Initially, method 1100 includes an act 1105 of identifying a particular process (e.g., process 225 from FIG. 2A) to be performed on a payload at a particular system boundary. In some cases, this identification is performed prior to the payload being provided as a processed payload to a subsequent system boundary within a network that includes a plurality of system boundaries, each of which is structured or configured to process at least a portion of the payload.

Method 1100 also includes act 1110 of determining a scope of the particular process to be performed on the payload at the particular system boundary. This determination process may also be performed prior to the processed payload being provided to the subsequent system boundary. In some embodiments, the scope is determined by specifying which processes are to be performed to generate a desired payload and which processes are to be tracked.

Next, method 1100 includes an act 1115 of identifying, at the particular system boundary, a metric tracking agent of the subsequent system boundary. For instance, the metric tracking agent may include a log or artifact that is being updated by the current system boundary's metric counter and that is to be passed to the subsequent system boundary. In some cases, identifying the metric tracking agent is performed by the particular system boundary requesting the metric tracking agent from the subsequent system boundary.

In some cases, the metric tracking agent is specific to the scope of the particular process to be performed at the particular system boundary. For instance, the metric tracking agent may be configured to specifically monitor the operations of the current system boundary in the manner described earlier. Additionally, the metric tracking agent may be associated with a metric counter that incrementally calculates a metric value of any physical and/or logical processing units associated with performing the particular process at the particular system boundary. In act 1120, the particular process is then performed within the system boundary.

◆ Job: Based on the method 1100 excerpt, explain in one to three sentences how the scope of the particular process is determined in act 1110.

◆ Given data:
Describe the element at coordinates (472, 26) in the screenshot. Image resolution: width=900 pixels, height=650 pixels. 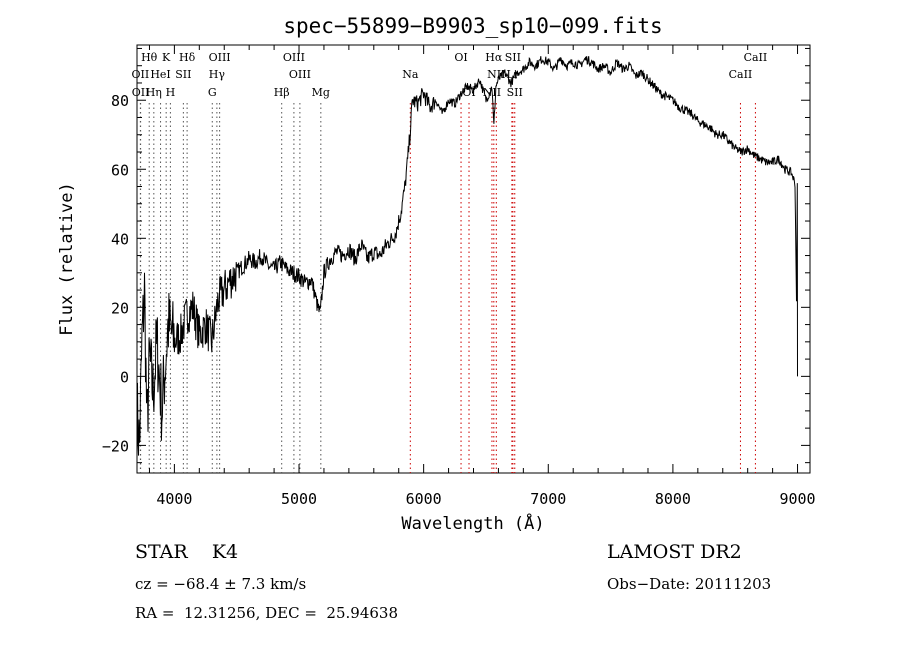
I see `chart-title: spec−55899−B9903_sp10−099.fits` at that location.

◆ Written solution: In some embodiments, the scope is set by specifying which processes are to be performed to generate a desired payload and which processes are to be tracked. This determination may happen before the processed payload is provided to the subsequent system boundary.